Но задор и весёлость, звучавшие в словах рыцарей, словно приобретали иной, скрытый смысл, как бы отражая удаль отчаяния. Точно они хотели сказать: «Ну где уже этот дьявол?! Где он, чёрт этот?! Пусть пожалует сюда. А там и поглядим!»
Довольно рослый мул, на котором ехал Тонно́, выглядел под ним маленьким осликом.
— Сами вы дьяволы, — шептал себе в усы Фернан. Все слышали его слова, но никто не ставил на место слугу марешаля, а грум уже громко, во весь голос окликал пса: — Ну что ты разбегался? Что? Вот скажу их сиятельству, а он и велит не давать тебе жрать денька три, чтобы поостыл маленько. А то вон как жируешь со свежатинки-то, точно щенок годовалый.
Баранов и телят по пути резали без жалости на каждом привале, казалось, даже с каким-то злобным остервенением, но их не становилось меньше. Собакам, и особенно Луке, первенства которого в стае никто не осмеливался оспаривать, еды перепадало, как костей в разговение. Однако Фернан напрасно пугал пса едва ли не самым страшным для него наказанием, вчера Лука даже не притронулся к еде. Энергия, будоражившая собаку, имела иной источник, и уж кто-кто, а Тонно́ знал это.
— Пёс чует дьявола, мессир, — тихонько шепнул он Ангеррану. — Что-то неладно. Что-то очень нехорошо.

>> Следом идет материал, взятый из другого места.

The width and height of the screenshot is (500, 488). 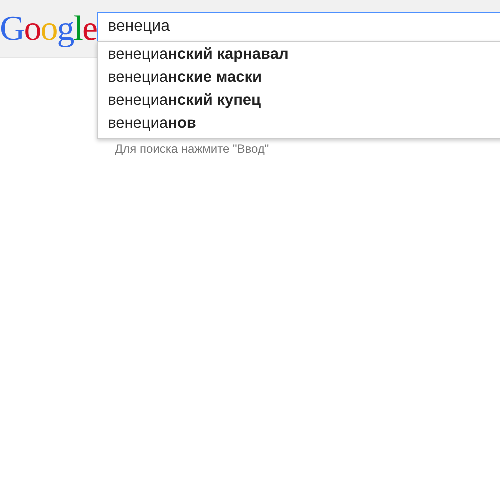 What do you see at coordinates (299, 124) in the screenshot?
I see `suggestion-item: венецианов` at bounding box center [299, 124].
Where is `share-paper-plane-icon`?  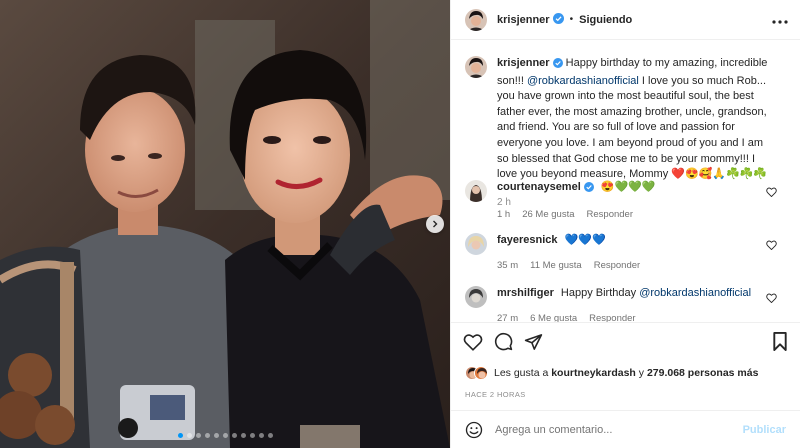 share-paper-plane-icon is located at coordinates (534, 342).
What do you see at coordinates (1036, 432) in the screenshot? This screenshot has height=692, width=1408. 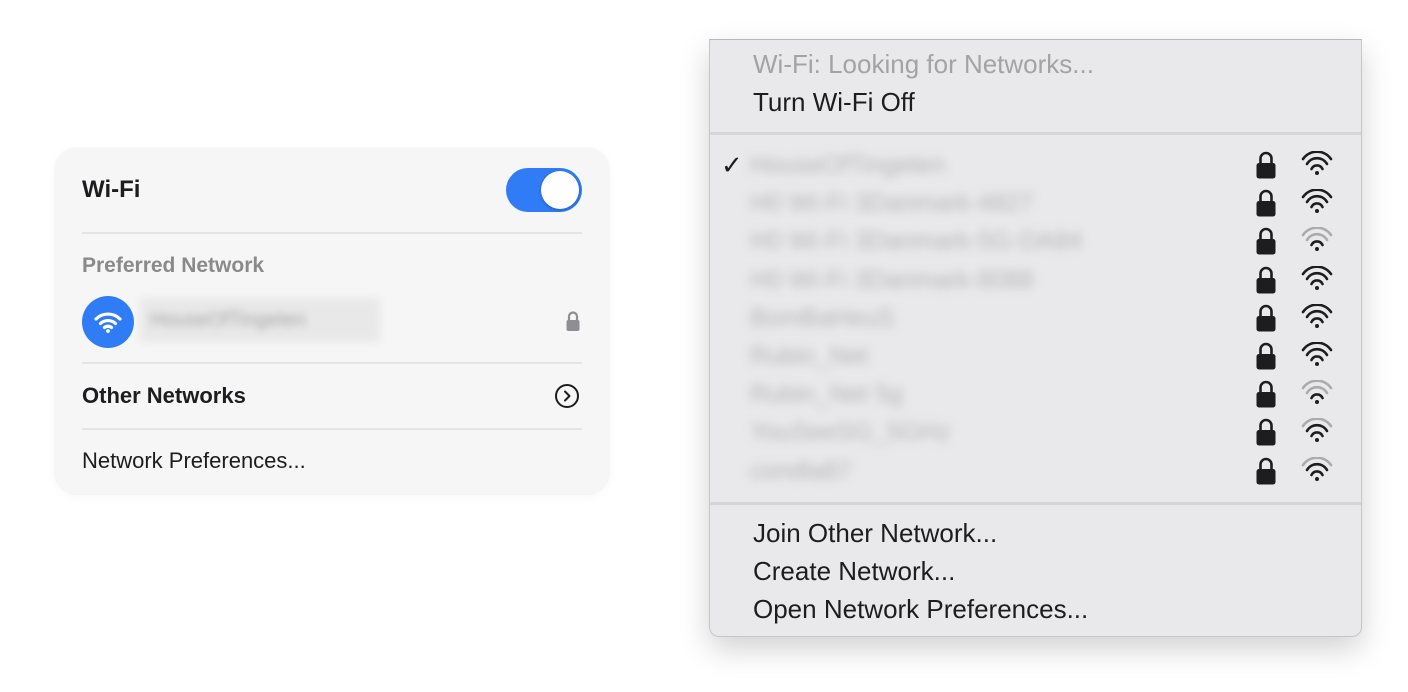 I see `network-item: YouSeeSG_5GHz` at bounding box center [1036, 432].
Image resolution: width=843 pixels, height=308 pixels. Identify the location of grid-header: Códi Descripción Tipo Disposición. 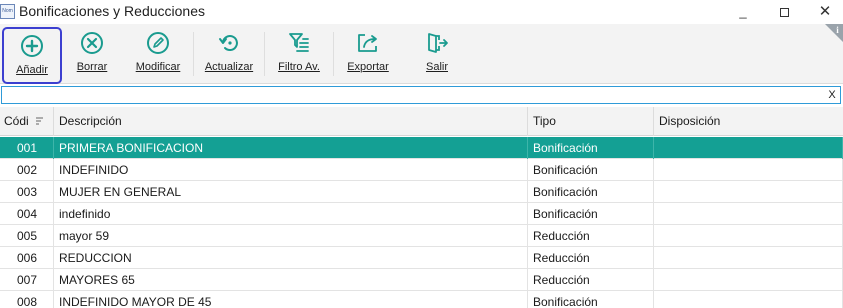
(422, 122).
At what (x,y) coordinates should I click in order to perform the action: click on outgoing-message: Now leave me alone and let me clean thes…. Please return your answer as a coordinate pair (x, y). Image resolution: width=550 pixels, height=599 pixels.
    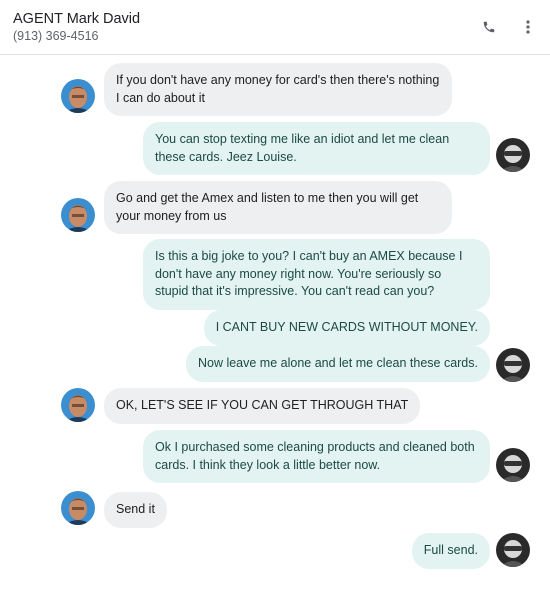
    Looking at the image, I should click on (338, 364).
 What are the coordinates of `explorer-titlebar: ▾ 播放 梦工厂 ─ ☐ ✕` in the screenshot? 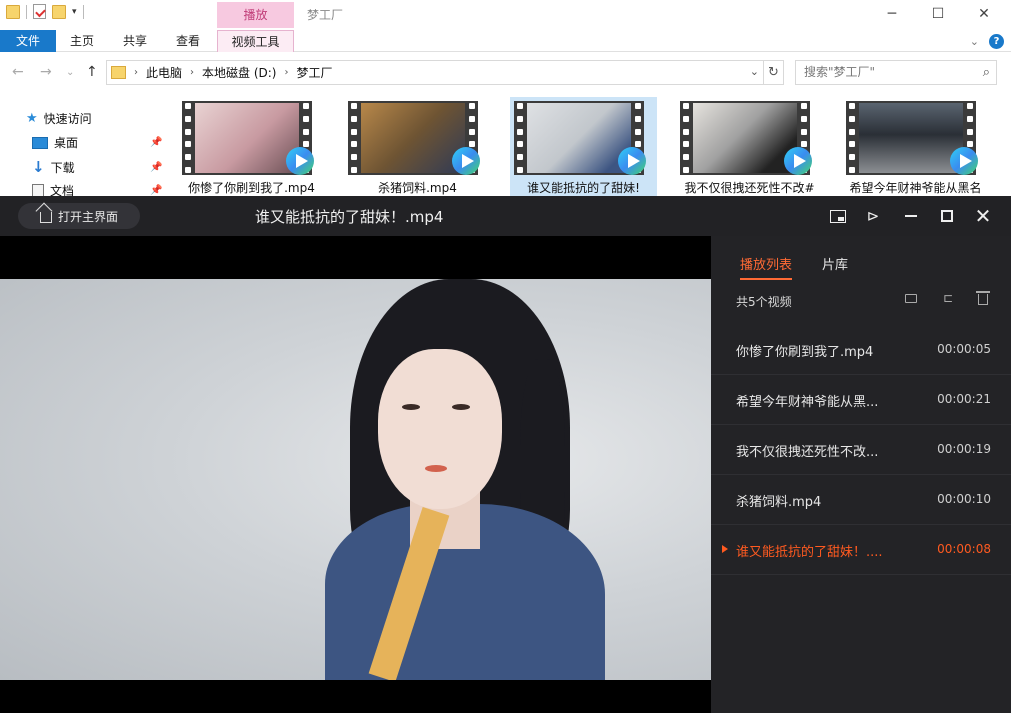 It's located at (506, 15).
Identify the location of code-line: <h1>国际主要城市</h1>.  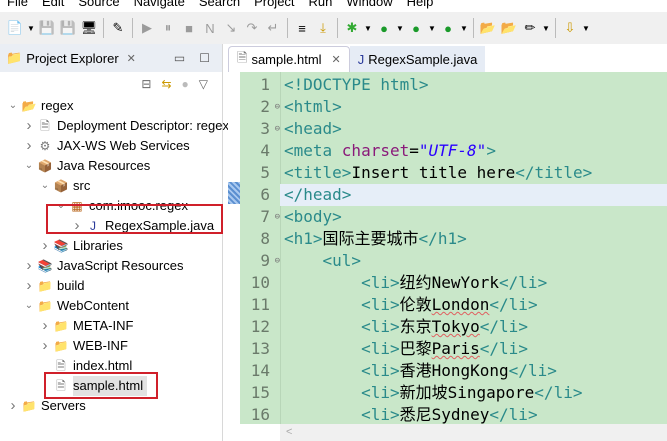
(376, 239).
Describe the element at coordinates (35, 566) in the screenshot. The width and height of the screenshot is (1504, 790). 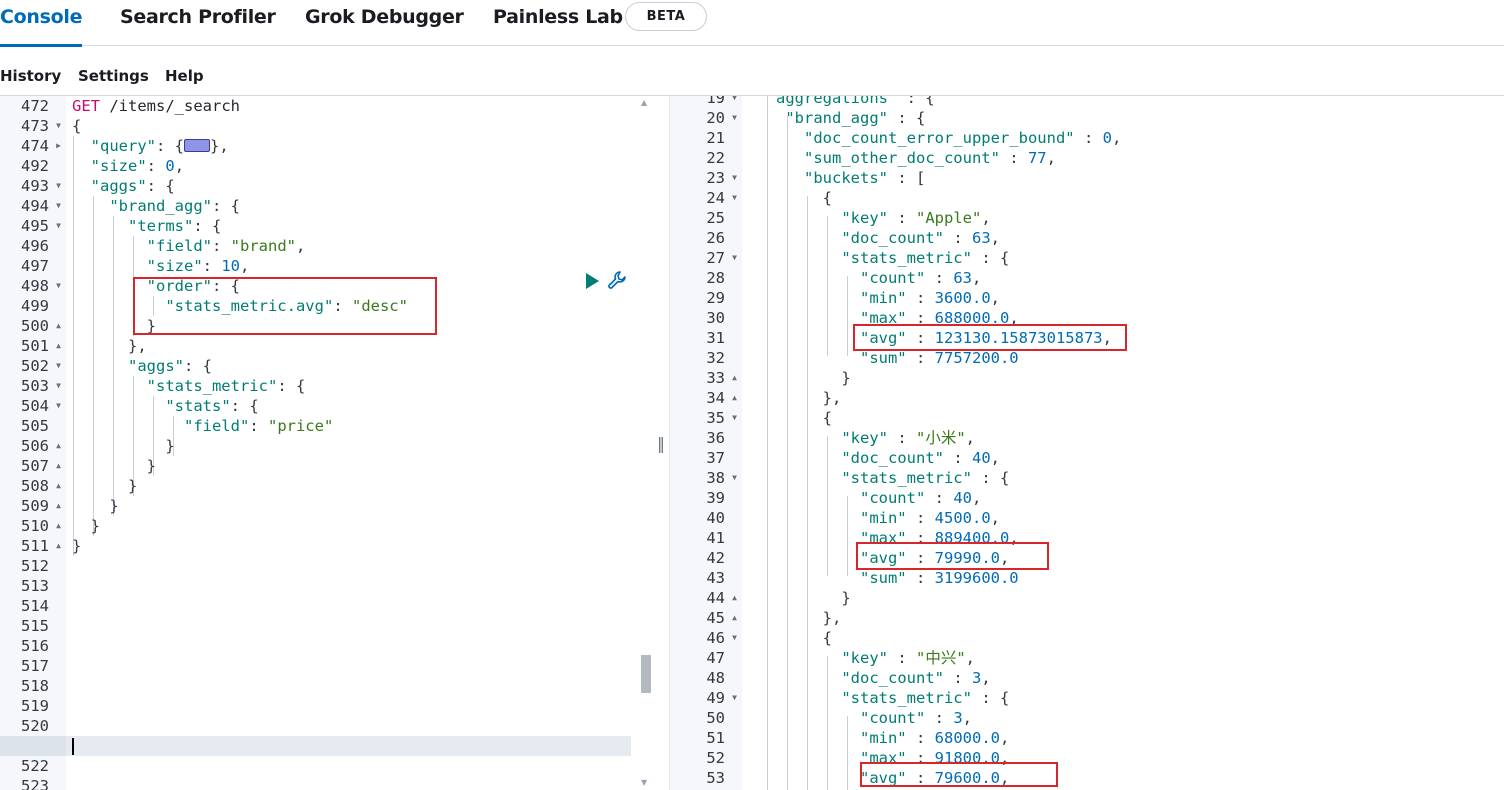
I see `request-line-number: 512` at that location.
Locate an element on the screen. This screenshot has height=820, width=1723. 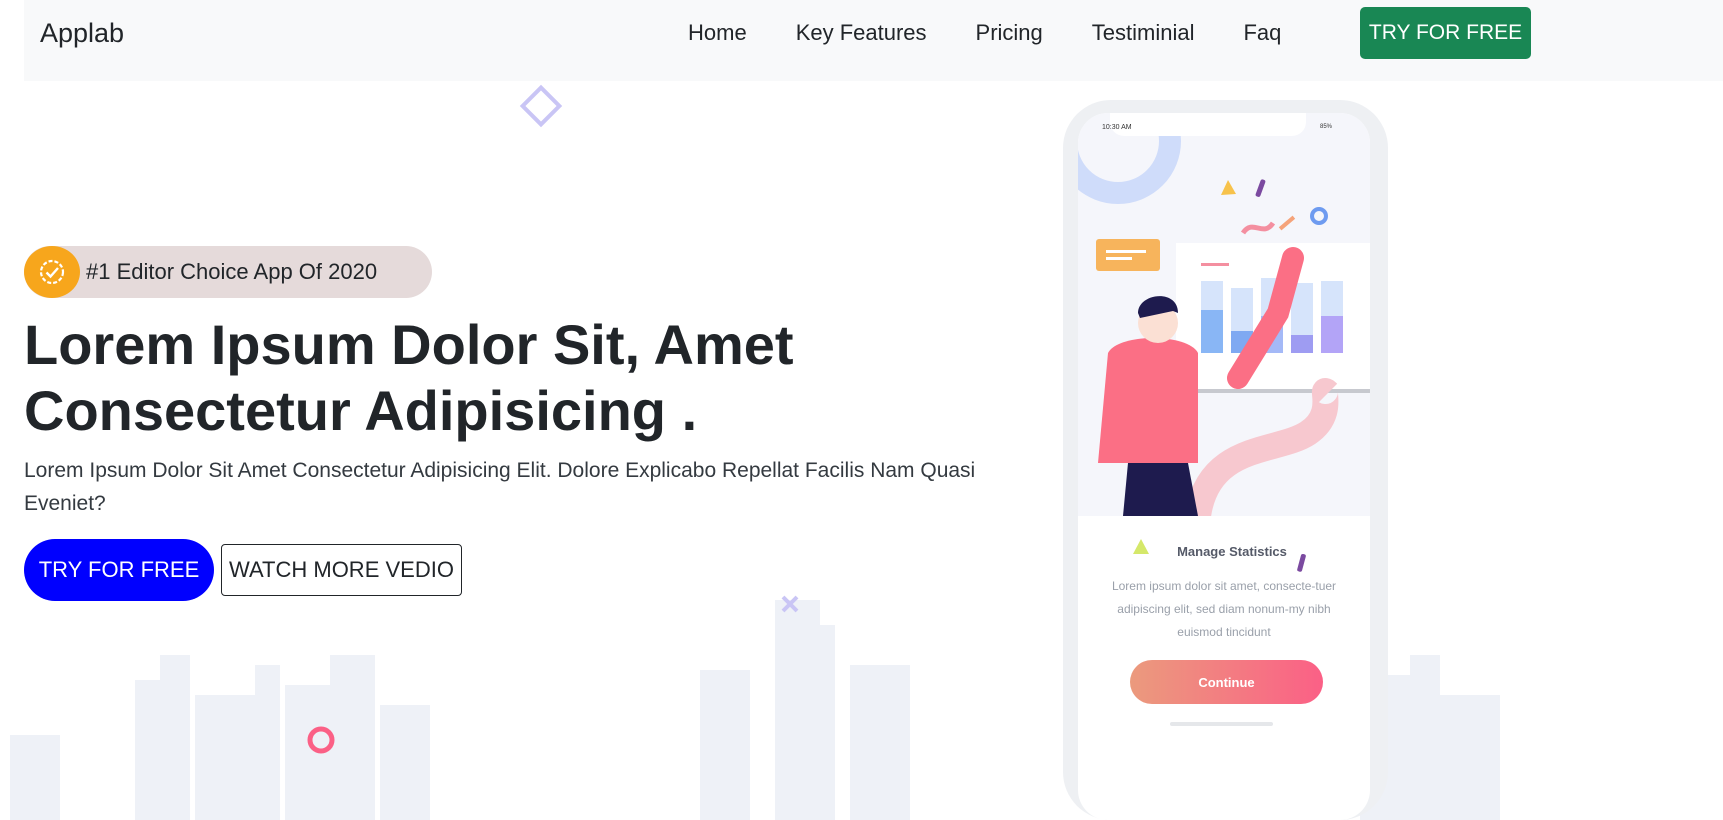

В этот момент Лука опять умчался вперёд, сопровождаемый свитой из нескольких собак. Когда животные почти скрылись из виду, из того места, куда они убежали, донёсся заливистый злобный лай.
— Скликайте рыцарей, ваше сиятельство! — забывая о субординации, закричал Тонно́ и подъехал ближе к Ренольду. — Будь я проклят, но он чует безбожников!
— Марешаль! — крикнул князь. — Труби!
Не дожидаясь, пока Ангерран выполнит приказание, князь схватил висевший у него на груди рог, и низкий утробный зов его рассёк влажный воздух, точно рыцарский меч грешную плоть. Труба марешаля подхватила призыв его молочного брата, и спустя секунду голоса труб других рыцарей слились в единый рёв.
Ответом им стало пронзительное «Ал-л-л-л-ла-а-а-а!» тысяч сарацинских глоток. Язычники, словно вынырнув из преисподней, покрыли собой все окружающие холмы. Казалось, те в один миг поросли лесом. Но деревья в нём, как и полагается тем, что росли в заколдованных рощах Апулии, Анжу или Иль де-Франса, шевелились под порывами дыхания дьявола, размахивая тусклым серебром веток. Тот же сатанинский ветер сорвал с них листья, которые, вытянувшись, превратились в длинные смертоносные жала — наконечники стрел, — впивавшиеся в незащищённые кольчугами тела людей и коней.
Победоносное «Ал-л-л-л-ла-а-а-а!» скоро заглушило крики сражавшихся, вопли раненых и стоны умиравших воинов.
— А ну давай! — рычал, брызгая слюной, Ренольд. — А ну подходи! — Меч его, красный от крови, без устали разил врагов. — Пожалте, сволочи! Я вам покажу, как в Бога Живаго не верить! Вот вам Алла́ ваш! Вот вам, мерзавцы!